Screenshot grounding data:
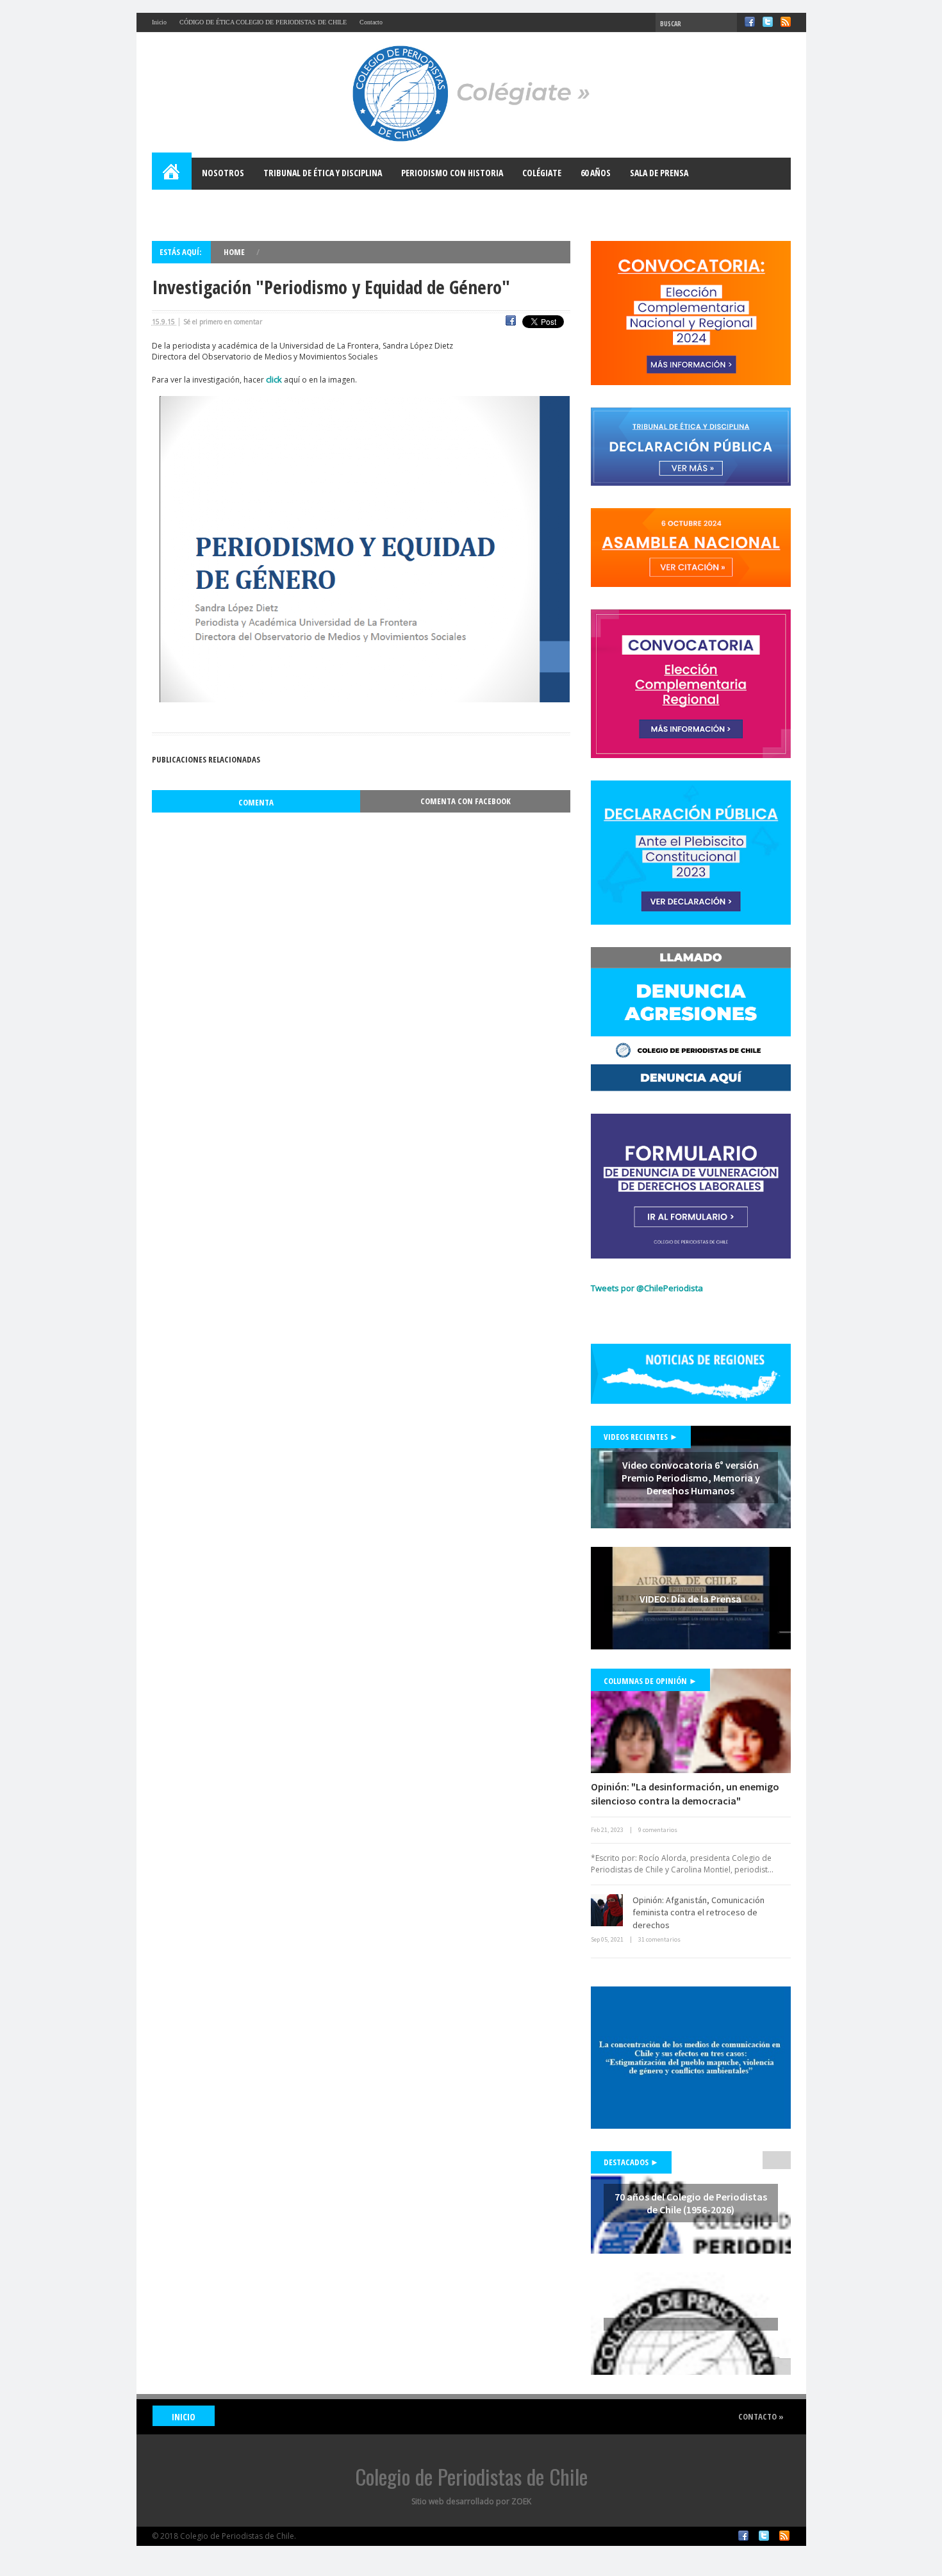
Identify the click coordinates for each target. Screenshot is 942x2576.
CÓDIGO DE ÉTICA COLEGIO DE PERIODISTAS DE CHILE (263, 22)
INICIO (183, 2417)
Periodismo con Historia (452, 173)
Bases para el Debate (203, 205)
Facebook (750, 22)
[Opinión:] (691, 1721)
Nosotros (223, 173)
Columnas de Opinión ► (650, 1681)
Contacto (371, 22)
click (274, 379)
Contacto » (761, 2416)
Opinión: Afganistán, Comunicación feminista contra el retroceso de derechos (698, 1912)
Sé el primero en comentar (222, 321)
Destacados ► (631, 2162)
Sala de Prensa (659, 173)
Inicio (159, 22)
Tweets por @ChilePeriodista (647, 1288)
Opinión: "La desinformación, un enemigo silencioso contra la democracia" (685, 1793)
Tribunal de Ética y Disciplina (322, 173)
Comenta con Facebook (465, 801)
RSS (786, 22)
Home (172, 174)
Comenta (256, 802)
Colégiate (541, 173)
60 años (596, 173)
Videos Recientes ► (641, 1436)
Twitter (768, 22)
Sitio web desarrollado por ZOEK (471, 2501)
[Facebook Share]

Task to carry out
Reproduce the entries exactly. Do not carry over any picture.

Solution to the problem
Identify the click coordinates for each target. Screenshot is 942x2576.
CÓDIGO DE ÉTICA COLEGIO DE PERIODISTAS DE CHILE (263, 22)
INICIO (183, 2417)
Periodismo con Historia (452, 173)
Bases para el Debate (203, 205)
Facebook (750, 22)
[Opinión:] (691, 1721)
Nosotros (223, 173)
Columnas de Opinión ► (650, 1681)
Contacto (371, 22)
click (274, 379)
Contacto » (761, 2416)
Opinión: Afganistán, Comunicación feminista contra el retroceso de derechos (698, 1912)
Sé el primero en comentar (222, 321)
Destacados ► (631, 2162)
Sala de Prensa (659, 173)
Inicio (159, 22)
Tweets por @ChilePeriodista (647, 1288)
Opinión: "La desinformación, un enemigo silencioso contra la democracia" (685, 1793)
Tribunal de Ética y Disciplina (322, 173)
Comenta con Facebook (465, 801)
RSS (786, 22)
Home (172, 174)
Comenta (256, 802)
Colégiate (541, 173)
60 años (596, 173)
Videos Recientes ► (641, 1436)
Twitter (768, 22)
Sitio web desarrollado por ZOEK (471, 2501)
[Facebook Share]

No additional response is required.